Cause I barely do.  It normally happens this way.  I love to drink but I'm more into the wine setting.  I'm a lightweight so it doesn't take much to get me "drunk".  I liked this feeling, didn't you?

As our weekends usually began, if we were on good terms.  We would go to the liquor store if I already didn't buy something or if you didn't already bring something.  We'd watch a movie and vibe with each other.  You were the kind of guy to always wait for me to make the move.

So, I started kissing your neck.  I climbed on top of you and kissed you more.  I started unbuckling your belt so I could suck on your dick. While on top of you I leaned down to take you into my mouth.  Your head went back and you let out your sound of relief.  Not because you were finished but maybe because I finally gave you some action.  I then slid my underwear off and slid you inside of me moving the couch back and forth, back and forth.  I wanted more of you.

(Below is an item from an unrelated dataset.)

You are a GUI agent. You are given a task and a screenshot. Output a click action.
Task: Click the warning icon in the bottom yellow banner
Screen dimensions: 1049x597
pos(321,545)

I got from off top of you and I wanted you right then, I took the closes blanket and put it on the floor so that it wouldn't be so bad on the knees. I slid the table out of the way and got on all fours and waited for you to take me.  You fumbled getting them pants off but you gave me what I desired.  I was just wet for you and you slid it right back in.  Could you deny my moans? You kept going deeper, roughly putting all those inches in me.  I loved it.  I loved you!

Do you remember how I got the scar on my knee? Yep, that was us! That blanket didn't help for shyt. My knees hurt so I know yours had to.  But, I wasn't going to tell you to stop.  You laid on top of me flattening us out.  I turned my head up so that I could give you deep kisses.  I mean I wanted your spit.  You held the side of my face so that the kisses were properly reciprocated. I teared up!  I started saying, "I love you, I love you so much. You make me feel so good.  I know we haven't been good to each other but I can't be without you!" You said you loved me too.  I pushed up so that we could get up.  I took the blanket, put it on the couch. Grabbed you by the hand and "lights off" in the room we went.  I started taking the rest of my clothes off.

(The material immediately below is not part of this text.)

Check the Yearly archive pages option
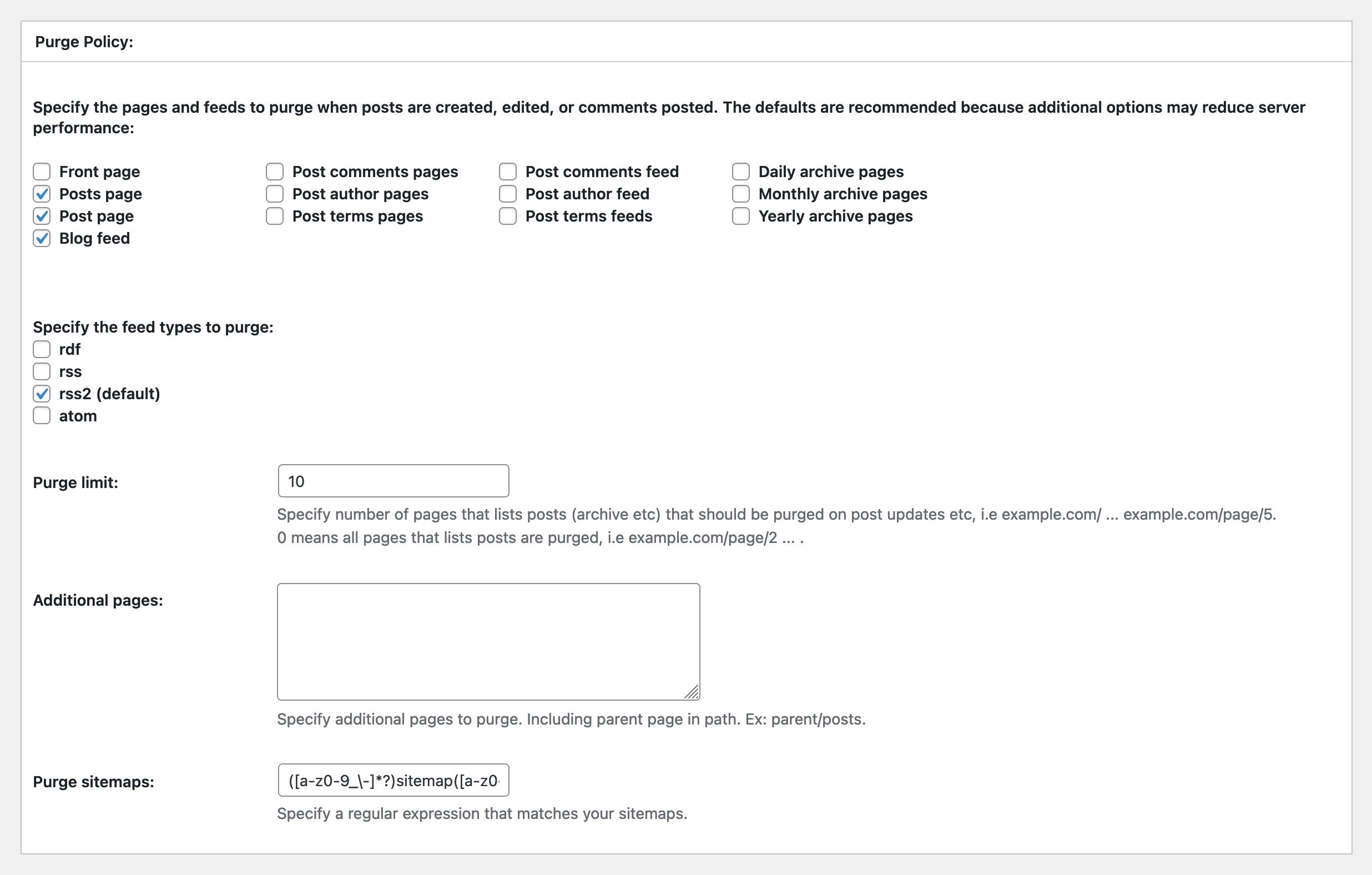The width and height of the screenshot is (1372, 875). point(741,216)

Do you remember the rest?  Cause I blacked out, I don't remember!

Sunday, April 28, 2019

With Someone Else

Why is it so bad that I want to see you with someone else?
You look at me crazy as I say it but what is keeping you from pleasing me?

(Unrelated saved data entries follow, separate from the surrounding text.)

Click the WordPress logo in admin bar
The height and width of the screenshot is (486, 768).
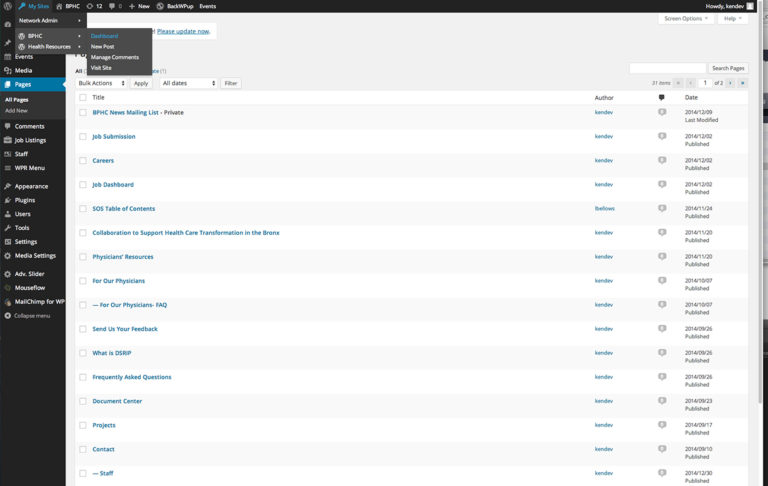click(x=7, y=6)
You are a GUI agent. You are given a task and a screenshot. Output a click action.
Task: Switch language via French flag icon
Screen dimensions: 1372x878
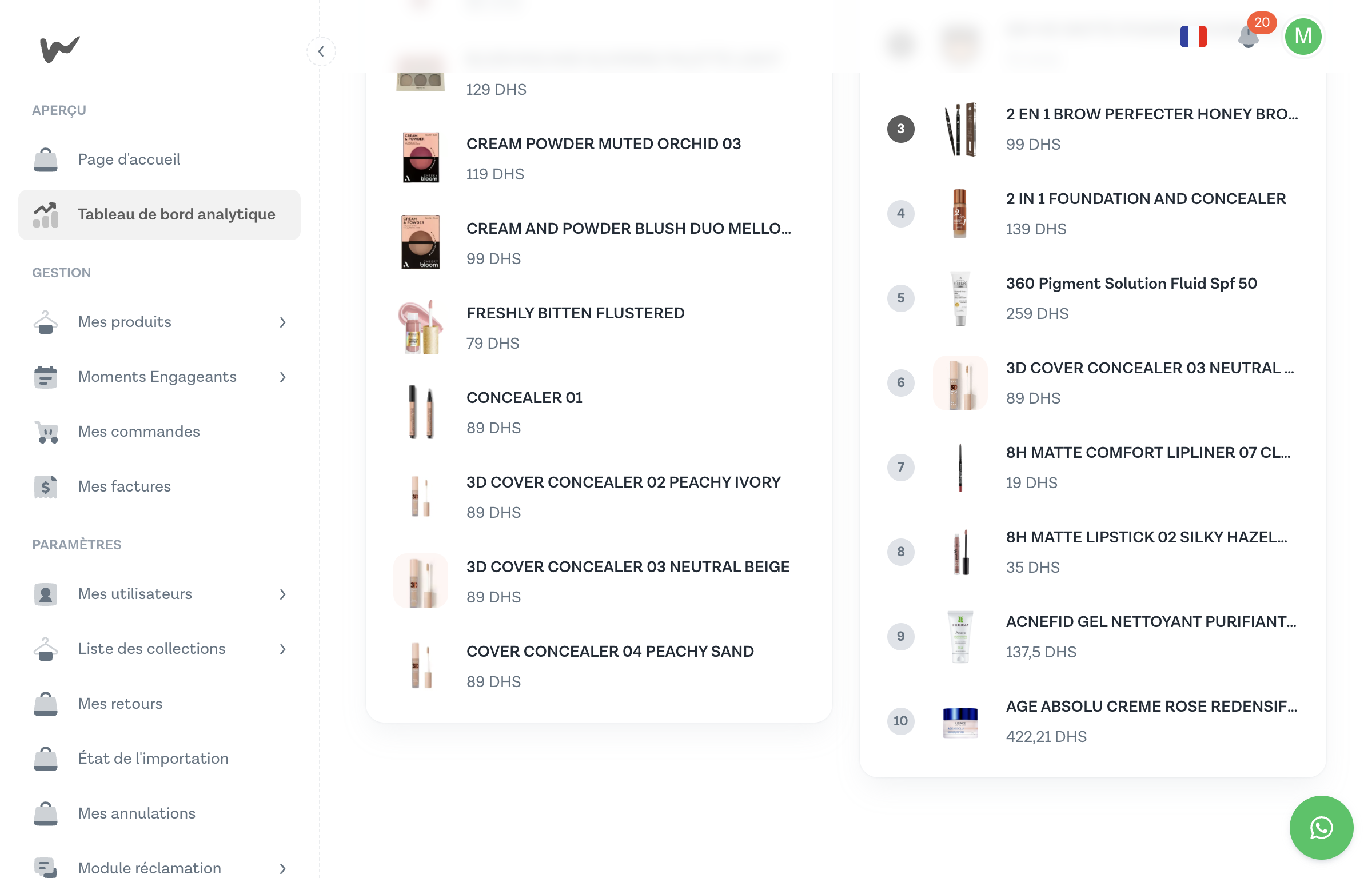(x=1193, y=37)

Are you protecting my feelings or are you hiding yours?
I want to see you with someone else.  That feeling that you give to me, is it real or is it just of familiarity of knowing how I should act during the act.

The slow stroking, the circles.  Having me majorly arch my back because I'm trying to receive every ounce of you.  I want to see you with someone else.

Will you fuck her like you fuck me?  Will you both emotionally be in sync? When you fall in will she bounce it back?  Will her moans be of equal pleasure or will it be of fakeness?

I want to see you with someone else.  Why is it so hard to do?  Do you think I'll cry or make you out to be a cheater even though it was something I asked?  Do you believe you'd care her more than you intended?  Would we become emotionally detached?

No, I'm not a sharer but I got to know the passion you dish out.  I know your dick is beautiful, smooth and lasting.  But I just can't help but wonder, "what are you like through the eyes of someone else?"

When you confess that you are close to finishing, is it because sexually it was really good that you couldn't take any more or is it because you are bored and want no more?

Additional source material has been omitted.